Reproduce the records below exactly as given.

__Input material__

☆ ☆ ☆

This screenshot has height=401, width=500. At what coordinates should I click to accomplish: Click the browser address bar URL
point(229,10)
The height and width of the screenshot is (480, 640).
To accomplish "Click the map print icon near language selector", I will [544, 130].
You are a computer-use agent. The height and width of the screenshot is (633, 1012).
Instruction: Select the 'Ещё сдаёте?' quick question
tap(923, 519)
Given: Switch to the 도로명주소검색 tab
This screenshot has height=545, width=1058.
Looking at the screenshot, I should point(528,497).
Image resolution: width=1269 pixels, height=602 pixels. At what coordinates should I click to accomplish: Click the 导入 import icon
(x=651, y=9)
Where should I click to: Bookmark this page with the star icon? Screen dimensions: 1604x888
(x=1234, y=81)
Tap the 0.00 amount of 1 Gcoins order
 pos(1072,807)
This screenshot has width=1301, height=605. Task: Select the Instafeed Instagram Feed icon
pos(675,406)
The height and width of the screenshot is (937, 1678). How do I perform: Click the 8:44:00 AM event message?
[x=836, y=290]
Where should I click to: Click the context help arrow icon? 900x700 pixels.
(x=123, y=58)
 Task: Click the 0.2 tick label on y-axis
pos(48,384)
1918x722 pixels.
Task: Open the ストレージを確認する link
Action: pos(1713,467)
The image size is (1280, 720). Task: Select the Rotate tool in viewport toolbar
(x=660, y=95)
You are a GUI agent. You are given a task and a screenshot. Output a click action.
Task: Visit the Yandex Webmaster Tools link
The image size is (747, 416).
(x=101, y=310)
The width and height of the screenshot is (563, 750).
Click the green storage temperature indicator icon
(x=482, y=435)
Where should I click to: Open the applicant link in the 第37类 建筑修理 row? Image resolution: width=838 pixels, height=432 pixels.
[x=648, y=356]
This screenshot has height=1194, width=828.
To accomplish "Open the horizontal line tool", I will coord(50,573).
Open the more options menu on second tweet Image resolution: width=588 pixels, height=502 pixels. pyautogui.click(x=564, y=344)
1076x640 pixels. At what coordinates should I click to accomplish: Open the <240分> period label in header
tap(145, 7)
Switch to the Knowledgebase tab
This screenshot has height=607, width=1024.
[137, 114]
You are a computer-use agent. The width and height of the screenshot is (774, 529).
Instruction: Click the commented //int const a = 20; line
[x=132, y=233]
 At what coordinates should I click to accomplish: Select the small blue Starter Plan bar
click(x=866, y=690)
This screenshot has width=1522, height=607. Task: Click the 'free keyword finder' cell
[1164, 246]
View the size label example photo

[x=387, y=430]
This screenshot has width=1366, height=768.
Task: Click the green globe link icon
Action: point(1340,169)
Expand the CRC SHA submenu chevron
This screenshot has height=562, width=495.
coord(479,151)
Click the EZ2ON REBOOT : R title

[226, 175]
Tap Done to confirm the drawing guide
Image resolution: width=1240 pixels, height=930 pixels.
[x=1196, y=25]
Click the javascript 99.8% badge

☆ ☆ ☆

__Expected output__
This screenshot has height=401, width=500. At what coordinates should I click to accomplish: Click the browser address bar URL
point(229,10)
The height and width of the screenshot is (480, 640).
To accomplish "Click the map print icon near language selector", I will [544, 130].
You are a computer-use agent. The height and width of the screenshot is (633, 1012).
Instruction: Select the 'Ещё сдаёте?' quick question
tap(923, 519)
Given: Switch to the 도로명주소검색 tab
This screenshot has height=545, width=1058.
Looking at the screenshot, I should point(528,497).
Image resolution: width=1269 pixels, height=602 pixels. At what coordinates should I click to accomplish: Click the 导入 import icon
(x=651, y=9)
Where should I click to: Bookmark this page with the star icon? Screen dimensions: 1604x888
(x=1234, y=81)
Tap the 0.00 amount of 1 Gcoins order
 pos(1072,807)
This screenshot has width=1301, height=605. Task: Select the Instafeed Instagram Feed icon
pos(675,406)
The height and width of the screenshot is (937, 1678). How do I perform: Click the 8:44:00 AM event message?
[x=836, y=290]
Where should I click to: Click the context help arrow icon? 900x700 pixels.
(x=123, y=58)
 Task: Click the 0.2 tick label on y-axis
pos(48,384)
1918x722 pixels.
Task: Open the ストレージを確認する link
Action: pos(1713,467)
The image size is (1280, 720). Task: Select the Rotate tool in viewport toolbar
(x=660, y=95)
You are a GUI agent. You are given a task and a screenshot. Output a click action.
Task: Visit the Yandex Webmaster Tools link
The image size is (747, 416).
(x=101, y=310)
The width and height of the screenshot is (563, 750).
Click the green storage temperature indicator icon
(x=482, y=435)
Where should I click to: Open the applicant link in the 第37类 建筑修理 row? Image resolution: width=838 pixels, height=432 pixels.
[x=648, y=356]
This screenshot has height=1194, width=828.
To accomplish "Open the horizontal line tool", I will coord(50,573).
Open the more options menu on second tweet Image resolution: width=588 pixels, height=502 pixels. pyautogui.click(x=564, y=344)
1076x640 pixels. At what coordinates should I click to accomplish: Open the <240分> period label in header
tap(145, 7)
Switch to the Knowledgebase tab
This screenshot has height=607, width=1024.
[137, 114]
You are a computer-use agent. The width and height of the screenshot is (774, 529).
Instruction: Click the commented //int const a = 20; line
[x=132, y=233]
 At what coordinates should I click to accomplish: Select the small blue Starter Plan bar
click(x=866, y=690)
This screenshot has width=1522, height=607. Task: Click the 'free keyword finder' cell
[1164, 246]
View the size label example photo

[x=387, y=430]
This screenshot has width=1366, height=768.
Task: Click the green globe link icon
Action: point(1340,169)
Expand the CRC SHA submenu chevron
This screenshot has height=562, width=495.
coord(479,151)
Click the EZ2ON REBOOT : R title

[226, 175]
Tap Done to confirm the drawing guide
Image resolution: width=1240 pixels, height=930 pixels.
[x=1196, y=25]
Click the javascript 99.8% badge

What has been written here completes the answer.